BEIRUT: The Union Coordination Committee called Sunday for a general strike ahead of a Parliament session to debate and endorse the public sector’s controversial wage hike bill.
The decision by the UCC, which represents civil servants and teachers in public and private schools, is aimed at exerting pressure on lawmakers to approve the salary scale draft law without slashing the 121 percent wage hike demanded by the UCC or rolling out the hike in installments.
Following an extraordinary meeting, the UCC urged Speaker Nabih Berri and sympathetic lawmakers to defend the salary scale bill during a session of Parliament’s general assembly Tuesday.
Berri has called the Parliament session to debate and vote on the public sector salary scale, which is estimated to cost the cash-strapped government over $1.6 billion annually.
The salary scale bill was approved last week by Parliament’s Joint Committees following a series of marathon sessions.
However, MPs failed to reach an agreement on when the wage hikes would come into effect, whether they would be retroactive and whether they would be paid in installments. They also remained split over the increase in value-added tax and on details of the raises for teachers.
The UCC has staunchly opposed a proposal made by Central Bank Governor Riad Salameh that the salary scale be paid in installments over a five-year period, insisting that it should be paid in full.
During its Sunday meeting, the UCC expressed misgivings about the results of the Joint Parliamentary Committees’ meetings, especially after lawmakers decided “to take the rights of teachers and civil servants to Parliament’s general assembly,” Hanna Gharib, head of the UCC, told a news conference.
“In order to ensure the approval of rights in full and in support of the positions of Speaker Nabih Berri and lawmakers who support these rights, the UCC recommends the implementation of a general and total strike in all ministries, public departments, municipalities and official and private schools Tuesday along with a central sit-in at 11 a.m. on the same day on Riad al-Solh Square,” Gharib said.
He added that the strike was designed to protect the salary scale and ward off risks surrounding it with regard to dividing or installing it, reducing its figures, or failing to approve the same 121 percent pay hike granted to judges and Lebanese University teachers.
Tuesday’s Parliament session is likely to see heated debates among MPs between supporters and opponents of the salary increase, which has been a demand of civil servants and teachers for several years.

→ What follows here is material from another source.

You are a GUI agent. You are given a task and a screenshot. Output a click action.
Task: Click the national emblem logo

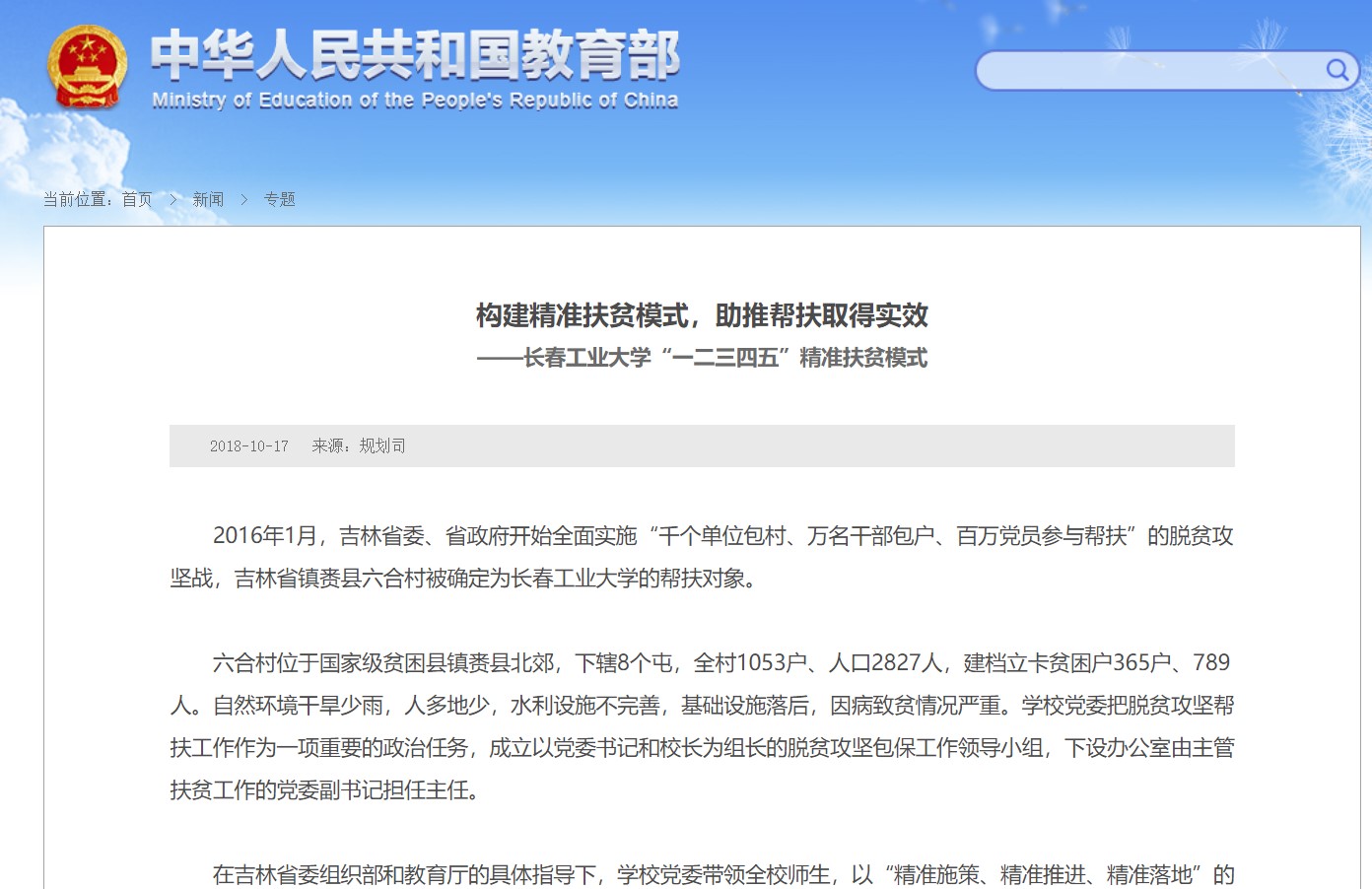(87, 66)
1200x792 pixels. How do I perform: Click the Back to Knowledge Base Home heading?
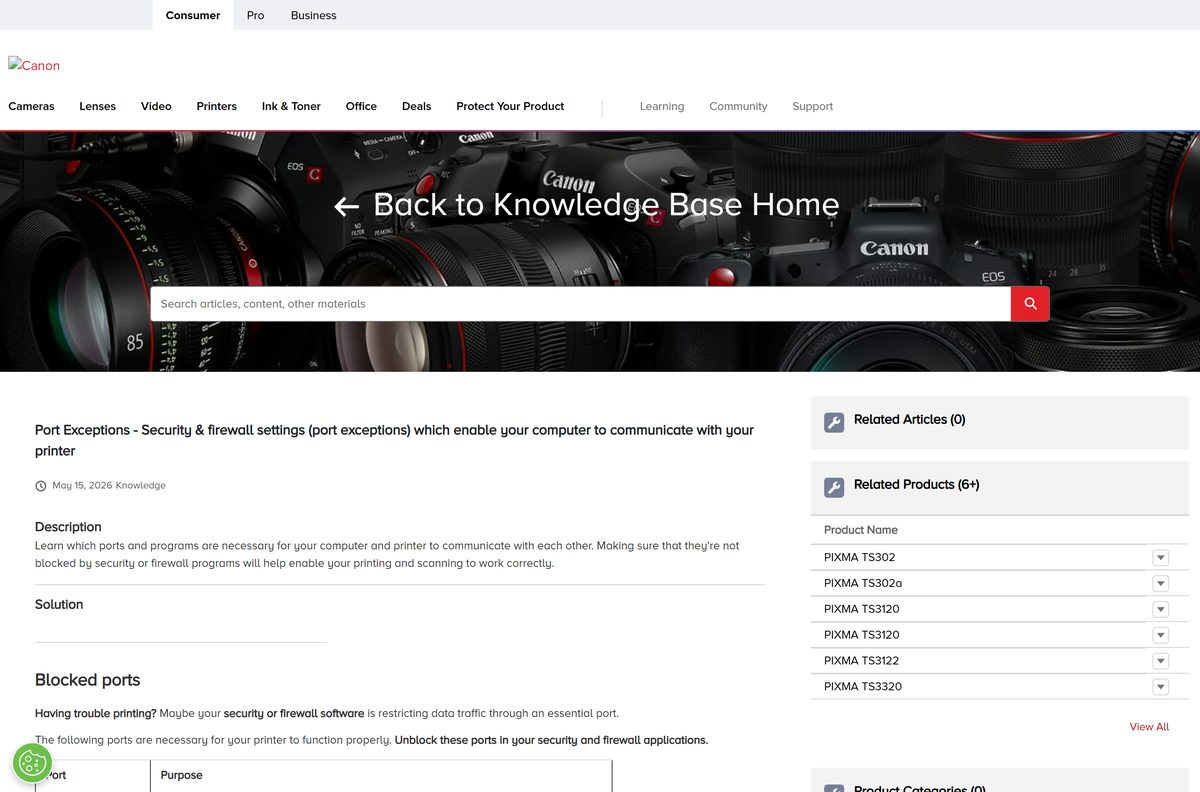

Progressive Socialist Party leader MP Walid Jumblatt said his parliamentary bloc would vote against the salary scale draft law if the funding sources were not clear enough.
“My parliamentary bloc will object to the salary scale draft law if it lacks clear means of funding,” Jumblatt told An-Nahar newspaper.
“We will not vote for any increase, although we consider the demand for it justified, if it is not coupled with a real reform process in the public administrations and institutions,” he said. Jumblatt said that his bloc would meet Monday to discuss the issue.
Maronite Patriarch Beshara Rai urged Parliament to balance three things while discussing the bill: The people’s rights, the state’s financial resources and the necessary reforms.
“Justice demands that the people be given their rights,” Rai said in a Palm Sunday Mass.
Hezbollah MP Hassan Fadlallah reiterated his party’s support for the bill and lashed out at business leaders who warned of dire consequences on the ailing economy if it was approved.
“We are adamant on our position in ... to approve the salary scale draft law, away from intimidation exercised by the owners of accumulated money who have collected their money from the pockets of the Lebanese,” Fadlallah told a memorial ceremony in the southern town of Bint Jbeil.
“Those who are making huge profits from the Lebanese people must pay a little. The taxes [in Lebanon] are much less than those imposed in Western and other countries,” he added.